ROMA, ITALIA (LR.es).- En el Vaticano hay corrupción, pero el Papa Francisco asegura estar «en paz». Así de categórico y a la vez de sencillo se mostró en un coloquio con los superiores de las órdenes religiosas –el 25 de noviembre pasado– transcrito por la revista de los jesuitas «La Civiltà Cattolica» y reproducido por «Il Corriere della Sera». Además, Francisco aborda los abusos sexuales por parte del clero, o el papel de los jóvenes en la Iglesia.

«¿Cuál es la fuente de su serenidad?», le preguntan los religiosos. «¡No, no tomo pastillas tranquilizantes!», responde. «Los italianos dan un buen consejo: para vivir en paz se requiere una santa indiferencia. No tengo problemas en decir que esto que estoy viviendo es una experiencia completamente nueva para mí. En Buenos Aires estaba más ansioso, lo admito. Me sentía más tenso y preocupado. En resumen, no era como ahora. Tuve una experiencia muy particular de paz profunda desde el momento en el que fui elegido. Y no me deja nunca».

Francisco asegura que «vivo en paz». «No sé cómo explicarlo. En las Congregaciones Generales (aquellas que se celebran siempre antes de un cónclave durante el periodo de sede vacante y en concreto en el que él fue elegido), se hablaba de los problemas del Vaticano, se hablaba de reformas. Todos las querían. Existe corrupción en Vaticano. Pero estoy en paz. Si hay algún problema, escribo una nota a San José y se la pongo bajo una pequeña escultura que tengo en mi habitación. Es una figura de un San José que duerme. ¡Y normalmente duerme bajo una gran cantidad de notas! Por eso duermo bien: es una gracia de Dios».

En el coloquio también abordó los abusos a menores por parte del clero y se mostró tajante en su condena. «Parece que de cuatro personas que abusan, dos habrían sufrido también abusos. Se siembra el abuso en el futuro. Es devastador. Si hay sacerdotes implicados está claro que está en acción la presencia del diablo que estropea la obra de Jesús a través de aquellos que deberían anunciar a Jesús», dijo al respecto.
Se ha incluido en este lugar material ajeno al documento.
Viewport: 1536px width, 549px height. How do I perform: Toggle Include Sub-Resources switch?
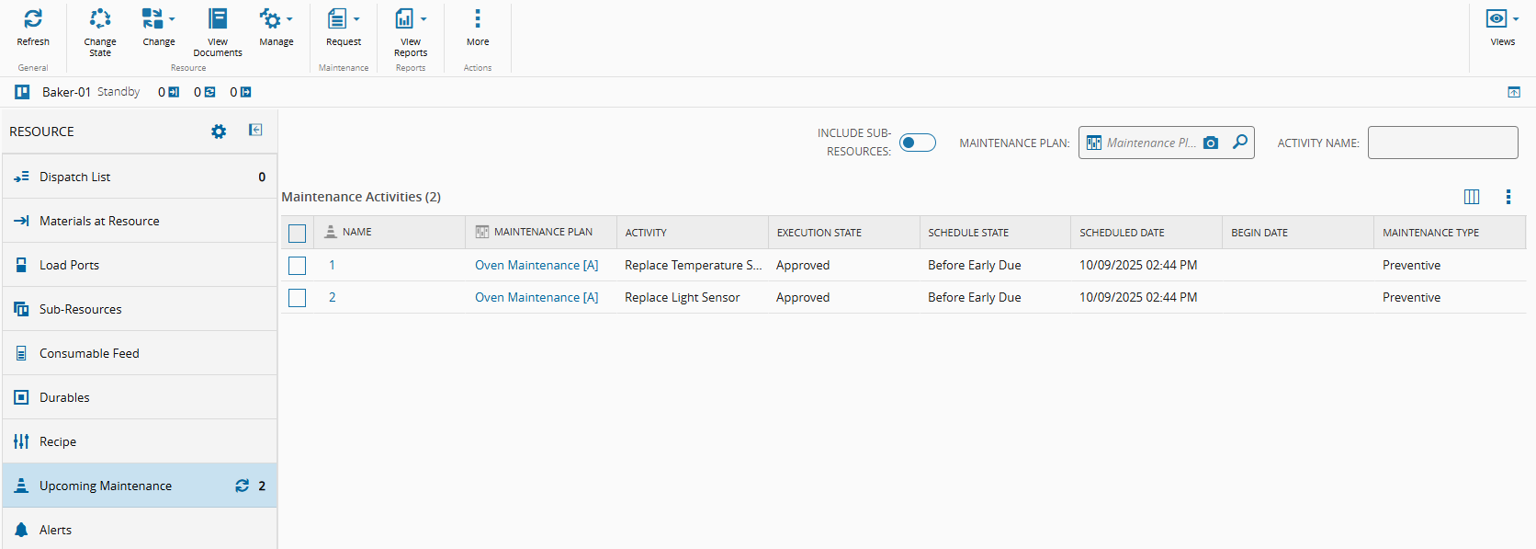[x=917, y=143]
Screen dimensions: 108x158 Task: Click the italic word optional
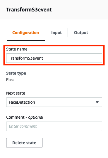tap(36, 117)
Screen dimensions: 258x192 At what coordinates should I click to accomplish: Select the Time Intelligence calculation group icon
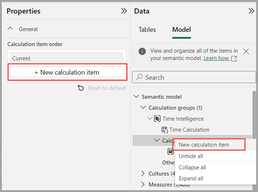coord(157,118)
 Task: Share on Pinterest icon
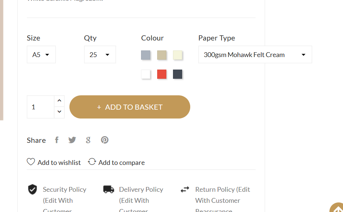point(105,140)
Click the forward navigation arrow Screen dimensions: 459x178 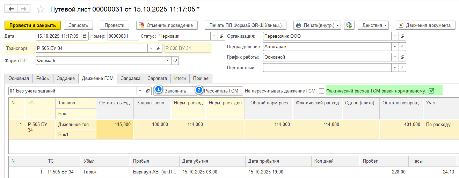(x=24, y=9)
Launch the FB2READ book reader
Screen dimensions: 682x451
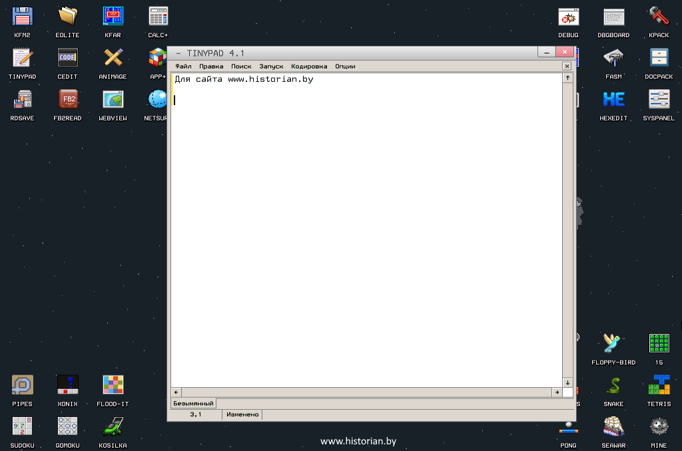[x=67, y=99]
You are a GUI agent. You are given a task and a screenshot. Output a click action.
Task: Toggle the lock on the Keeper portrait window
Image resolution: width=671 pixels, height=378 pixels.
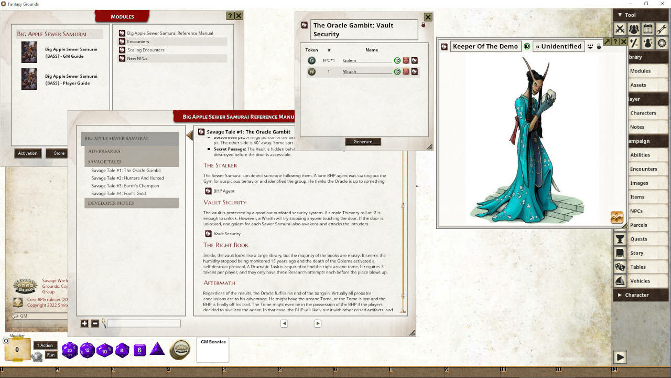598,46

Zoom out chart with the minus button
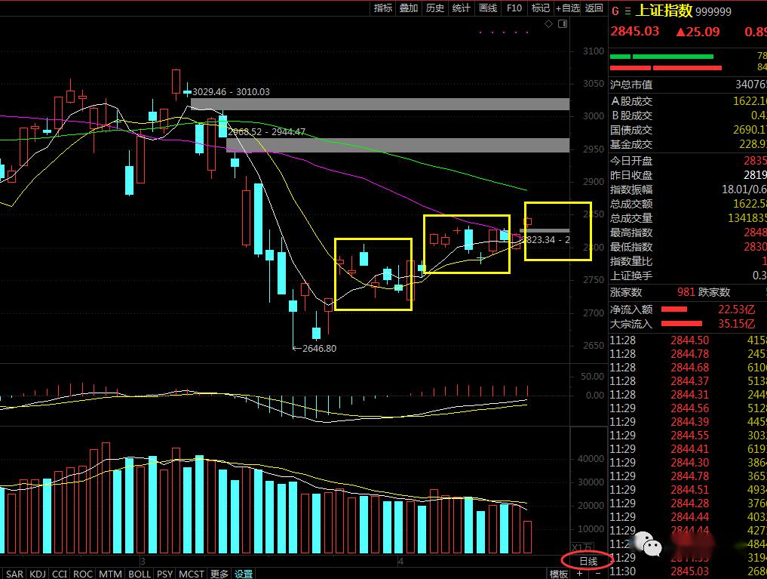click(597, 574)
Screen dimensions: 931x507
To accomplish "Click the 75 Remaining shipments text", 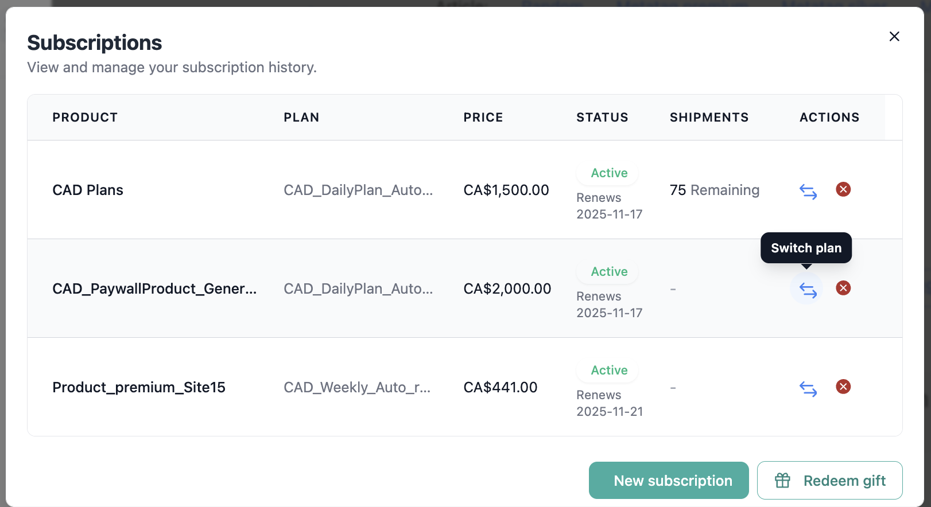I will [x=714, y=190].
«Pero hablemos claro», continuó Francisco sobre el mismo tema: «Esta es una enfermedad. No se podrá resolver bien el problema. Por tanto, cuidado con recibir en la formación a candidatos en la vida religiosa sin comprobar bien su adecuada madurez afectiva. Por ejemplo: nunca se debe recibir en la vida religiosa o en una diócesis a candidatos que han sido expulsados de otro seminario o Instituto sin pedir información muy clara y detallada sobre los motivos del alejamiento».

Sobre la formación en el sacerdocio cree que este «tiene necesidad de discernimiento». «En este momento es uno de los problemas más grandes que tenemos en la formación sacerdotal. En la formación estamos acostumbrados a las fórmulas, a los blancos y negros, pero no a los grises de la vida. Y lo que cuenta es la vida, no las fórmulas». Por ello, recuerda, ha decidido que el próximo Sínodo de los obispos, que tendrá lugar en 2018, sea precisamente sobre los jóvenes, la fe y el discernimiento. «La Iglesia debe acompañar a los jóvenes en su camino hacia la madurez, y sólo con el discernimiento y no con las abstracciones los jóvenes puedan descubrir su proyecto de vida y vivir una vida de verdad abierta a Dios y al mundo».

En la conversación ahora transcrita y publicada, Bergoglio dedica buena parte a hablar de los jóvenes y de cómo lograr acercarse a ellos. «Cuando yo era joven, la moda era hacer reuniones. Hoy las cosas estáticas como las reuniones que no van bien. Se debe trabajar con los jóvenes haciendo cosas, trabajando, con las misiones populares, el trabajo social, yendo cada semana a dar de comer al sintecho. Los jóvenes encuentran al Señor en la acción». Así, «después de la acción se debe hacer una reflexión. Pero la reflexión por sí sola no ayuda: son ideas. Por tanto, dos palabras: escucha y movimiento. Esto es importante».

Francisco añade que no solo se debe formar “a los jóvenes en la escucha, sino ante todo escucharles”. Esta es una primera tarea importantísima de la Iglesia: la escucha de los jóvenes”.